Due to line-of-sight issues, it might take multiple scans to fully cover a room. However, the time to move a 3-D scanner is quick compared to a total station.

Once the data is downloaded, all the separate scans can be stitched together to create a 3-D model of the crime scene. Each dot measured becomes a point known as a point-cloud. All the points in the point-cloud are overlaid with color from digital photos, converting them into a photorealistic 3-D environment.

The crime scene model is almost like the environments in first-person video games like “Call of Duty.” It is not an animation or a simulation. It is a faithful and accurate recreation of the scene. Unlike an animation, this rendering is not based on opinion. It is a purely fact-based recreation of what was at the scene.

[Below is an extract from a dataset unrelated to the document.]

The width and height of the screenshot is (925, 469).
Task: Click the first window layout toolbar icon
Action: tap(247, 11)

Having a photorealistic model of the crime scene allows anyone to walk around a pristine version of the event. It is not a computer drawing of the scene with cartoon symbols representing evidence. It is scale simulations of the real walls and the actual evidence from the scene.

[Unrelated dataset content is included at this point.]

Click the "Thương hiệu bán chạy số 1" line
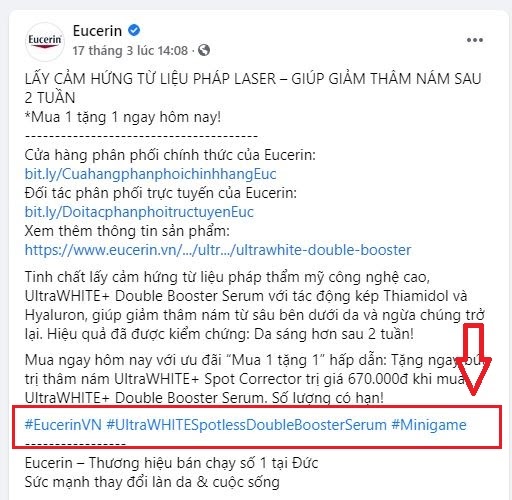point(172,463)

Using a photorealistic model to conduct a walk-through of a scene can be powerful. Imagine after an officer-involved shooting being able to virtually allow investigators to stand in the spot where an officer stood to see his or her view of the suspect. Picture the power of walking a jury around a scene versus presenting them with overhead sketches and still photos.

Court case scenario

I assisted on a case that was the first time a 3-D scanner crime scene model display was used in a Wisconsin court. In this case, a woman was found dead in her bed with a gunshot wound to her temple. A second bullet hole was on the wall just to the left of her.

Scanning the room of the shooting took less than 30 minutes. We conducted four scans with our 3-D scanner. Each scan took six minutes, and it took less than a minute to move the scanner from spot to spot. Additional work was done after the scanning, but the scanner and operator were out of the scene quickly to allow other investigators space to do their jobs.

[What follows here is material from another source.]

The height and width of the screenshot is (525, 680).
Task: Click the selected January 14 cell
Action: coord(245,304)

The victim’s husband was the suspect, and it took a day to locate him at an address out of state. There were a few variations to his story, but all of them involved a malfunction with his firearm leading to an unwanted discharge. Tracking back the possible trajectories for the two rounds did not line up. Some lateral movement took place.

A two-dimensional overhead sketch of the scene did not show the scene as accurately as the 3-D model. As I testified, the jury did not look confused. Moving about the virtual scene illustrating details, I could see comprehension in their facial expressions.

To this day we don’t know why he fired two shots. Our best theory was that his first shot missed and thus he moved to fire the second shot. The jury seemed to agree. They found him guilty of first-degree intentional homicide after only a couple of hours deliberating.

The defense had used a strategy of trying to confuse the jury. They put multiple experts on the stand to talk about firearm malfunctions and ballistics. These technical confusion tactics did nothing to undermine the virtual environment we created.

Affordable and accurate

Crime scene 3-D scanners are getting into a price range more departments can afford. A proficient operator can have a scene scanned faster than traditional tape measure mapping techniques. This means that for some agencies, this technology can have a cost savings effect over time.

The technology can also improve investigations and better serve citizens. Longer times at a crime scene create more issues. At an outdoor scene, it leaves investigators exposed to the elements and allows onlookers an easy view of the scene. At vehicle crashes it causes roadways to be closed longer, creating a risk of other crashes due to traffic backups. For indoor scenes, it requires businesses to be closed or residents restricted access from their homes.

Modern 3-D scanners enable faster times on scene, as well as a high degree of accuracy. The 3-D scanners record more points of measurement than other traditional measurement techniques and provide a photo-realistic virtual environment that can be invaluable during the investigation and in the courtroom.